• [Instructions to follow]: Report back every line below that carries the word "panel".

┄┄┄┄┄┄

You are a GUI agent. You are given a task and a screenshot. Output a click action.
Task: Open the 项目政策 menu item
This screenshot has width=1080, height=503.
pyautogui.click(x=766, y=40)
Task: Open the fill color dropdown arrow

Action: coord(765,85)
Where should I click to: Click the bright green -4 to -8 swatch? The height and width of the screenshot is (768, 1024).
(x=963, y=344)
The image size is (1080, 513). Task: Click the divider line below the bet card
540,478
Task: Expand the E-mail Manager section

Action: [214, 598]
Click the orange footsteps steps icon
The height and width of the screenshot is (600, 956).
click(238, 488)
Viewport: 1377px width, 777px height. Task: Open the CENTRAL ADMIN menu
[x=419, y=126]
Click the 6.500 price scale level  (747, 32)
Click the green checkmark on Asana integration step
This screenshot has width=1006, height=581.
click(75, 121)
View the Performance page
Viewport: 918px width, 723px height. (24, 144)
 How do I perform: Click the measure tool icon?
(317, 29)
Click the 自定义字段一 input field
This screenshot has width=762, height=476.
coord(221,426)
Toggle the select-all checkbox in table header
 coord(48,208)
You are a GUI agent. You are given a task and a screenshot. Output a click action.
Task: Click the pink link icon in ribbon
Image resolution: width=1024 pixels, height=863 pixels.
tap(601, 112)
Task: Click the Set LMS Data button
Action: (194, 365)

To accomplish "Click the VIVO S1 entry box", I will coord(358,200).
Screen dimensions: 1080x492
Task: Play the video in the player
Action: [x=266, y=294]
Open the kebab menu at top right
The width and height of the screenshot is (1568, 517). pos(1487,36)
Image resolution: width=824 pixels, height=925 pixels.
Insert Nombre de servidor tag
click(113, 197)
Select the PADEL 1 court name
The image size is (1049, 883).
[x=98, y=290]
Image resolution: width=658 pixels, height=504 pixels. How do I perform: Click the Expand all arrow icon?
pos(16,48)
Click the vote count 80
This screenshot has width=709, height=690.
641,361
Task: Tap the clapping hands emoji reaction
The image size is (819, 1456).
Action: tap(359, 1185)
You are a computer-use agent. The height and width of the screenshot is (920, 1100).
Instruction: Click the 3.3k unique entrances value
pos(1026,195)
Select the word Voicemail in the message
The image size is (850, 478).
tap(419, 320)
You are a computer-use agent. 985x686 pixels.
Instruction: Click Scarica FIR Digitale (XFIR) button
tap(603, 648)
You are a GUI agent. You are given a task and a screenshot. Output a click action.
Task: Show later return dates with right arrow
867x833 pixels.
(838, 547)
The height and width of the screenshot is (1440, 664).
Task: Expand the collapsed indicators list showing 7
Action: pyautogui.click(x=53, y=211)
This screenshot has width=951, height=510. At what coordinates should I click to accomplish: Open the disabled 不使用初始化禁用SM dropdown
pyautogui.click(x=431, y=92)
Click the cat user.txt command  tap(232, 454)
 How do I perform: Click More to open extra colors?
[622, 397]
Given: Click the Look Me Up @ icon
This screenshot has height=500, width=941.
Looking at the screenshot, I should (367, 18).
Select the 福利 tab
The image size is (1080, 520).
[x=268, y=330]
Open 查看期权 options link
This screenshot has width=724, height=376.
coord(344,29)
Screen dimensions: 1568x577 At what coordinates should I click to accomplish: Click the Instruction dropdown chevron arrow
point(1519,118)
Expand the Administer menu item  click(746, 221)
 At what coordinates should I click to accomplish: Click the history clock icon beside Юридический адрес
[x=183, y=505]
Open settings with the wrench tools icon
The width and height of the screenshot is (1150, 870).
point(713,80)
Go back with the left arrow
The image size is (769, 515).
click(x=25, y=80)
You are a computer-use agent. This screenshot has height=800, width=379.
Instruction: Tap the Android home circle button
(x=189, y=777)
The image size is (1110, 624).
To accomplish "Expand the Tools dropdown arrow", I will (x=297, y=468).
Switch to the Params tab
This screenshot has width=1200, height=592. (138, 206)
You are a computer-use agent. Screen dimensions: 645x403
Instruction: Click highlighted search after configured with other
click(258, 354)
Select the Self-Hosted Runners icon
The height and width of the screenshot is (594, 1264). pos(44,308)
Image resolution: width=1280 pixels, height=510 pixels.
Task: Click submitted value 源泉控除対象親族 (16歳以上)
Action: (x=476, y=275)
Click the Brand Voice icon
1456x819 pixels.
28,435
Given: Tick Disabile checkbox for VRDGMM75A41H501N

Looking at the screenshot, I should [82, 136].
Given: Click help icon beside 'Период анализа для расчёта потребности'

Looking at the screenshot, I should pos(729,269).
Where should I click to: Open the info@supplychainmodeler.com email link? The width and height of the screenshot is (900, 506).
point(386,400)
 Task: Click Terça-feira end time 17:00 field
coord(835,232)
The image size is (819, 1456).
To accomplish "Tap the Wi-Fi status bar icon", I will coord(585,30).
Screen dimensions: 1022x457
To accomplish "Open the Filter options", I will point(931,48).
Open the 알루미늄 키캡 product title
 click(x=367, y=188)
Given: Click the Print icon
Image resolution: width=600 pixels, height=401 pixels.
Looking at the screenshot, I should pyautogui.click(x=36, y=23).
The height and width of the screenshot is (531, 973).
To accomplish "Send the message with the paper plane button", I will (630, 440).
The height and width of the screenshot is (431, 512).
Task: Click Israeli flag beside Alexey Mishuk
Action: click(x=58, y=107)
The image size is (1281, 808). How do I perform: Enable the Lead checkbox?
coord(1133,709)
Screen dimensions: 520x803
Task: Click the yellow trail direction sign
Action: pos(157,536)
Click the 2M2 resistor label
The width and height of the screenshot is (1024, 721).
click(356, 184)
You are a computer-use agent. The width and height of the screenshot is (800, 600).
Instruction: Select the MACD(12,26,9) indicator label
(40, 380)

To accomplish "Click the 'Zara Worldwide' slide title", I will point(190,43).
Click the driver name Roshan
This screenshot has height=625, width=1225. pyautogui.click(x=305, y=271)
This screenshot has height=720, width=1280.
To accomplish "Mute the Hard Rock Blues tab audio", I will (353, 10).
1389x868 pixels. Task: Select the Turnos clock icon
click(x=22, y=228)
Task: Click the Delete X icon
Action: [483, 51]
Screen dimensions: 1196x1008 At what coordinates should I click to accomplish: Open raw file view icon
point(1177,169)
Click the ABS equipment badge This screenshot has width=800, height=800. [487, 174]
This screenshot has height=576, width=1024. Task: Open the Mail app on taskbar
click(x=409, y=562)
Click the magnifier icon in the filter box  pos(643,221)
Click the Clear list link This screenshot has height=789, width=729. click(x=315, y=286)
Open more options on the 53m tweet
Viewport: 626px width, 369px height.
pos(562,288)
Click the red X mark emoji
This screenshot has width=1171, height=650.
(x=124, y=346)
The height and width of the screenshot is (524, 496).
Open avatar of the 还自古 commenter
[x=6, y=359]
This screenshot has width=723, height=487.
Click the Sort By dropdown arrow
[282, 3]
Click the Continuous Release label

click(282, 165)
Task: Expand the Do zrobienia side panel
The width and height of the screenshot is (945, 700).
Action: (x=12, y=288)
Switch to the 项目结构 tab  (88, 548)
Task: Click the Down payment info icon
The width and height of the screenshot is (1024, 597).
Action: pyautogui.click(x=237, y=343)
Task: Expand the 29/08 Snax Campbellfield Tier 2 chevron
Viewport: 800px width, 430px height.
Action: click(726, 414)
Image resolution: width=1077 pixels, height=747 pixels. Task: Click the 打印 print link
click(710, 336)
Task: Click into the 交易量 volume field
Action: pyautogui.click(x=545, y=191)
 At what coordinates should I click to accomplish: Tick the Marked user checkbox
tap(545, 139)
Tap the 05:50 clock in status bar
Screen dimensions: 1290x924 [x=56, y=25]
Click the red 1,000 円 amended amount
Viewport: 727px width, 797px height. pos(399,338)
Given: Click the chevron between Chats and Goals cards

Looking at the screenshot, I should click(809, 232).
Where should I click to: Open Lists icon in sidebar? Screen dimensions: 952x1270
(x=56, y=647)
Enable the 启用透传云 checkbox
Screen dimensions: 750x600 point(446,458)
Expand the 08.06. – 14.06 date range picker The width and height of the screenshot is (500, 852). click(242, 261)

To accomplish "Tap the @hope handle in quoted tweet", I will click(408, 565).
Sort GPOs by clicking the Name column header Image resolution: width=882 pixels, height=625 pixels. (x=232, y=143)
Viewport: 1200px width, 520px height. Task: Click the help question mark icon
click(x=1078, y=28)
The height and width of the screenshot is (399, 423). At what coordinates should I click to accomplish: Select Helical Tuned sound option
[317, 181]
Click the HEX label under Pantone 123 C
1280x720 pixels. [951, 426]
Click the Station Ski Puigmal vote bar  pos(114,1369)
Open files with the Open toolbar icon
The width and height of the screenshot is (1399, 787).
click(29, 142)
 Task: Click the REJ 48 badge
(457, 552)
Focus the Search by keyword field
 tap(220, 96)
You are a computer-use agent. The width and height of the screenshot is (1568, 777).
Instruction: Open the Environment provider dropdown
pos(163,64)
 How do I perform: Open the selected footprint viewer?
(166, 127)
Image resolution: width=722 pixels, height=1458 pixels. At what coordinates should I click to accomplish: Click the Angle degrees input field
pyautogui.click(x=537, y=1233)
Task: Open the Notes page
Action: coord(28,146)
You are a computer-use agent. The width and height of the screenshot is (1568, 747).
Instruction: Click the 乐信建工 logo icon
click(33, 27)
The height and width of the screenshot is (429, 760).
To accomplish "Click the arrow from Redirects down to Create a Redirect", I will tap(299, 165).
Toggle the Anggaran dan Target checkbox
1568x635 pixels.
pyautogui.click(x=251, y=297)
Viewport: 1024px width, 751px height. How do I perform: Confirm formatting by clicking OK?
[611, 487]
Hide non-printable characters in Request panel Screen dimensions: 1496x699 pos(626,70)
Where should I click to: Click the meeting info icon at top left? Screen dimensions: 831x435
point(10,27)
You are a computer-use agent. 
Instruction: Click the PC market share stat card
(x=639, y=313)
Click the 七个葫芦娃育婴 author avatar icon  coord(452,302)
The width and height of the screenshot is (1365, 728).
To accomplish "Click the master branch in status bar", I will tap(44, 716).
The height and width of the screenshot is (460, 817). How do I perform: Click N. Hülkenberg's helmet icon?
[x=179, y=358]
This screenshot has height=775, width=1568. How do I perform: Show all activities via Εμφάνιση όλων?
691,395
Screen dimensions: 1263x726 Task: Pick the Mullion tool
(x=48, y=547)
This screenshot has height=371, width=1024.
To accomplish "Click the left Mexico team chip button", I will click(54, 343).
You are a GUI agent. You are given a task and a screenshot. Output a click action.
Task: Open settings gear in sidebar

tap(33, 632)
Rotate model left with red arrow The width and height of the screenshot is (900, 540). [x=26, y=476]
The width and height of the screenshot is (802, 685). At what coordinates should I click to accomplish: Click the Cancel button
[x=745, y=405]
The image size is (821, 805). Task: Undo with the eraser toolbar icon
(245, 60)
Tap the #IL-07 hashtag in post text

┄┄┄┄┄┄

• [The completed task]:
Task: Expand the Do zrobienia side panel
Hide non-printable characters in Request panel Screen dimensions: 1496x699 pos(626,70)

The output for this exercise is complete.